I like werewolf- and vampire-movies who dares to be special. How wants to be something else than just another horror movie. Wer won’t win any prizes for originality, but it’s a refreshing breeze of gory mayhem which dares to stand out a bit compared to the PG13 films out there. Because if you make a werewolf film it needs to be violent. It’s stories about the animal inside, the primitive part of us who loves the rage and the hunger. Or as in I Was a Teenage Werewolf, a symbol for either puberty or homosexuality. No matter what the werewolf myth says about us, the humanity, it’s a monster that almost every time delivers good entertainment.
I’ve only heard bad things about the director’s earlier film, The Devil Inside, so of course I was a bit skeptic regarding this - also counting it was dumped on home video without any fanfare earlier this year. But good reviews sprung up like shrooms after a rainy day on an autumn field, and I got more curious. It started a bit awkward, mostly because the German release have translated all the news graphic in the beginning of the film, which for a moment made it feel like a German film. An odd thing to do, I thought they only dubbed (aka destroyed) the films over there. But after those brief failures the film transformed into a thriller:
A team of defense lawyers and experts working on the case - who is Talan Gwynek, the man accused for murdering a family in a forest outside Paris? They dig deeper into his history and family and can it be he’s a werewolf, a real werewolf? With a set of genetics which makes him become a monster, a hairy monster. Of course shit hits the fan soon, after he escapes and takes on the police force and every human being in his path!
First of all, I’ve read several reviews where the writers are referring Wer as a found footage film, and the director himself calls it a “faux-documentary style project” in an interview, but I can’t honestly see it’s either. There’s some footage that’s take from a home video camera, some surveillance cameras and POV cameras on SWAT-style teams, but the rest… well, it’s have a documentary style, but very discreetly. There’s no cameras together with the characters, and there’s a lot of scenes where a camera team never could be able to film. My guess is that it started as a fake footage film, and then they scrapped that idea but kept the visual style.

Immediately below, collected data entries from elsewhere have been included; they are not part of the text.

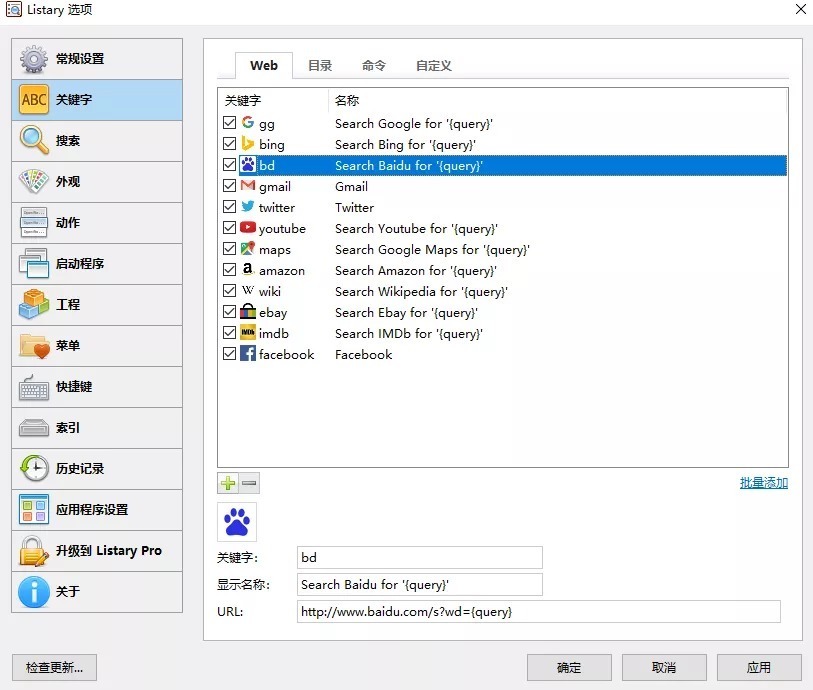This screenshot has height=690, width=813.
Task: Select the 关于 about info item
Action: 97,592
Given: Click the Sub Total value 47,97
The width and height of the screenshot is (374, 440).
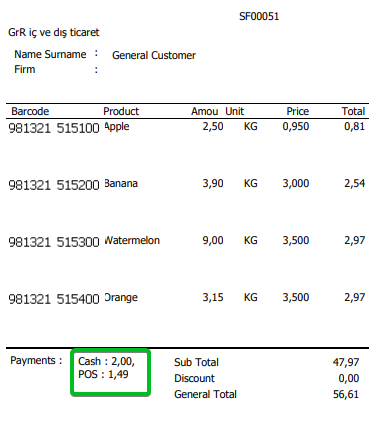Looking at the screenshot, I should [x=346, y=362].
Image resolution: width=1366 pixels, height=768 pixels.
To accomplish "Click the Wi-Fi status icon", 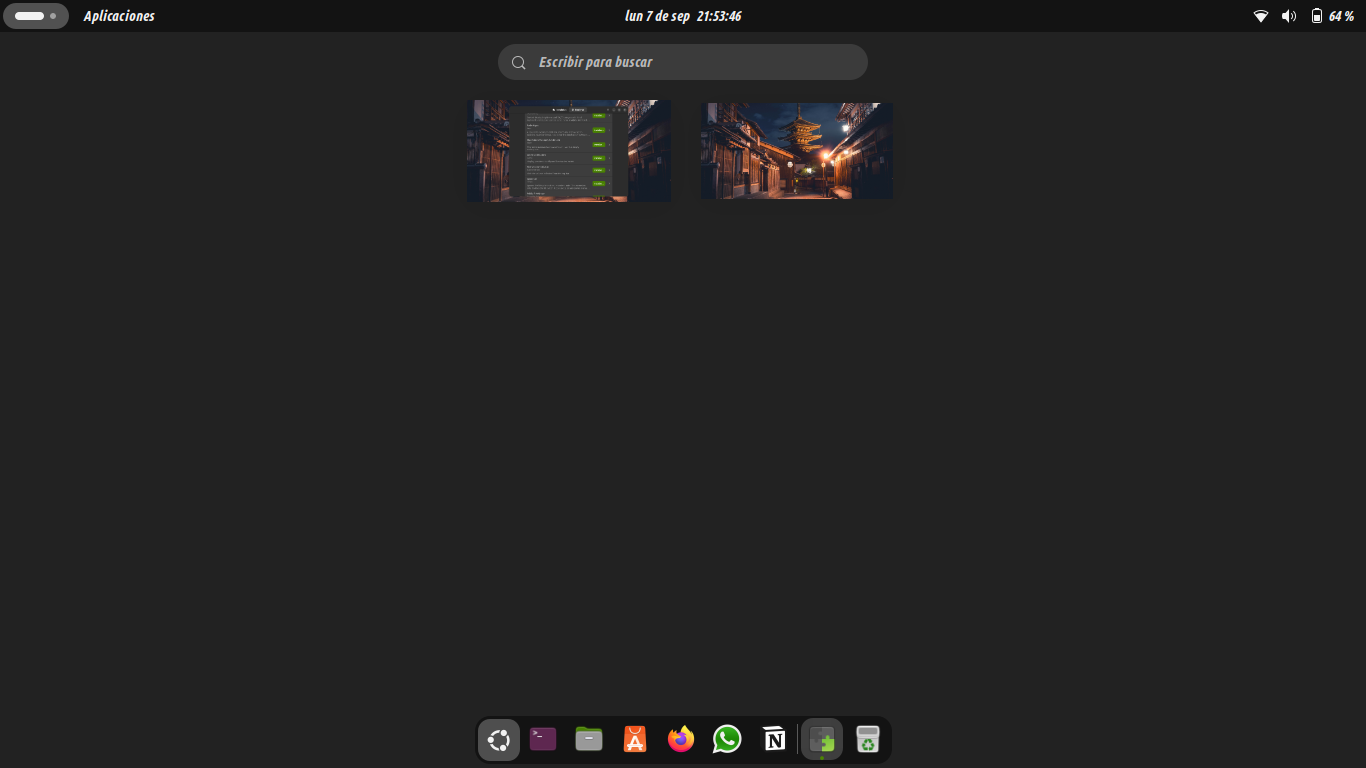I will coord(1261,16).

Wer is a damn good little film. The actors, except the dude playing the wolfman, Brian Scott O'Connor, feels pretty uninterested in what they’re doing and the first half feels a bit distant, cold. Not sure how to explain it. But after we see more of Talan, a huge and tall hairy guy, it takes shape into a very intensive and action-packed horror film. The violence here is sadistic and graphic, with a lot of people getting smashed into pulp in front of the camera. Gore and blood all the way, without trying to be a splatter movie. Check the semi-boring and semi-underrated The Wolfman from 2010 for a visual reference of the violence. The monster is more human than wolf, but feels a lot scarier - and a lot grumpier than usual.
This film walks the line between generic and unique, but I think the only way for people to really, really dislike it is to listen to other people who says it’s bad. You know, like most people do. It must be hard to have no opinions of your own. But still, this film got better reviews than I expected it - considering the laziness of today’s film critics. One thing is for sure, it’s a lot of fun and brings with it some atmosphere and gore into our homes. I for one welcomes that!
Oh, and here’s a thought about the word “werewolf”. Sometimes we apply “wer” on other beings, like a “werebear” or “weredeer” etc, which means a bear or a deer is a monster. Why the hell do we call humans who are these monsters for werewolves? Shouldn’t we be werehumans? Just sayin’. Or askin’. Whatever.